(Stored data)
#####

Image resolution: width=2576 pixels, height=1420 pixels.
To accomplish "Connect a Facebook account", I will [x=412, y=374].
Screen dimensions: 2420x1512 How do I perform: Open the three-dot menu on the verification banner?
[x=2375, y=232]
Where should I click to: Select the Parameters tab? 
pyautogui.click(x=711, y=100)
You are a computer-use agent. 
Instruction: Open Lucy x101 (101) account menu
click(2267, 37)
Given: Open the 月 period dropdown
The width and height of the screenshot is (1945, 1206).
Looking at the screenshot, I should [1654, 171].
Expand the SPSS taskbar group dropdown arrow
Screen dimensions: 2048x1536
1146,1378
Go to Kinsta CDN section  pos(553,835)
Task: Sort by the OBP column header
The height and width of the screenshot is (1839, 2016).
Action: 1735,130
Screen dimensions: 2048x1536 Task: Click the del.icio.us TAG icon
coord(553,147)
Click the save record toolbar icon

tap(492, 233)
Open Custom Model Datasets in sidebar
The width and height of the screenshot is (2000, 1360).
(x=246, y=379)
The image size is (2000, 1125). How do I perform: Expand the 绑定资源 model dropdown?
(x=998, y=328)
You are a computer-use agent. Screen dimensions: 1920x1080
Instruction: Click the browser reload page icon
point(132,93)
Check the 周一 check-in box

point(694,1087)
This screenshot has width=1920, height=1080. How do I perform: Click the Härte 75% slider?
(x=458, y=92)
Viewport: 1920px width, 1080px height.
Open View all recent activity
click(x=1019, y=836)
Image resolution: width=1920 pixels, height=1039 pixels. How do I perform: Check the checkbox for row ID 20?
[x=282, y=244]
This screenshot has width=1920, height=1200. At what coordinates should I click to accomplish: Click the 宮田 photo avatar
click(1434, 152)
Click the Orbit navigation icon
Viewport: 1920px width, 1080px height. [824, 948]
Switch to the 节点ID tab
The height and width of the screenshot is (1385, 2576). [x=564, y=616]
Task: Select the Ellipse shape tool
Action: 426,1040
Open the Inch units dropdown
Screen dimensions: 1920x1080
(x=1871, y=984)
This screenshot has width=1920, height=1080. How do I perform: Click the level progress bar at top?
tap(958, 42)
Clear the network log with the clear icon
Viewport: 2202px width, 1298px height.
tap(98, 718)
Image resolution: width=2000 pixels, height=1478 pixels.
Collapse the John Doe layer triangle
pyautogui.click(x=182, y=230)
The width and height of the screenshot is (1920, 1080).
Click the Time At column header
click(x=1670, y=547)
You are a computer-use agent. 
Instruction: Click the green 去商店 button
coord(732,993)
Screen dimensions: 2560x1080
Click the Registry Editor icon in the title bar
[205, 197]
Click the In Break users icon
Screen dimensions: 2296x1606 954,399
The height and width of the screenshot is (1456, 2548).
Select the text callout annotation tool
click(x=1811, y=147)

#####

Problem to work on:
Exactly the lines from the one holding "Viewport: 2202px width, 1298px height." through the end of the data are to be repeated, with both ends included.

Written answer:
Viewport: 2202px width, 1298px height.
tap(98, 718)
Image resolution: width=2000 pixels, height=1478 pixels.
Collapse the John Doe layer triangle
pyautogui.click(x=182, y=230)
The width and height of the screenshot is (1920, 1080).
Click the Time At column header
click(x=1670, y=547)
You are a computer-use agent. 
Instruction: Click the green 去商店 button
coord(732,993)
Screen dimensions: 2560x1080
Click the Registry Editor icon in the title bar
[205, 197]
Click the In Break users icon
Screen dimensions: 2296x1606 954,399
The height and width of the screenshot is (1456, 2548).
Select the text callout annotation tool
click(x=1811, y=147)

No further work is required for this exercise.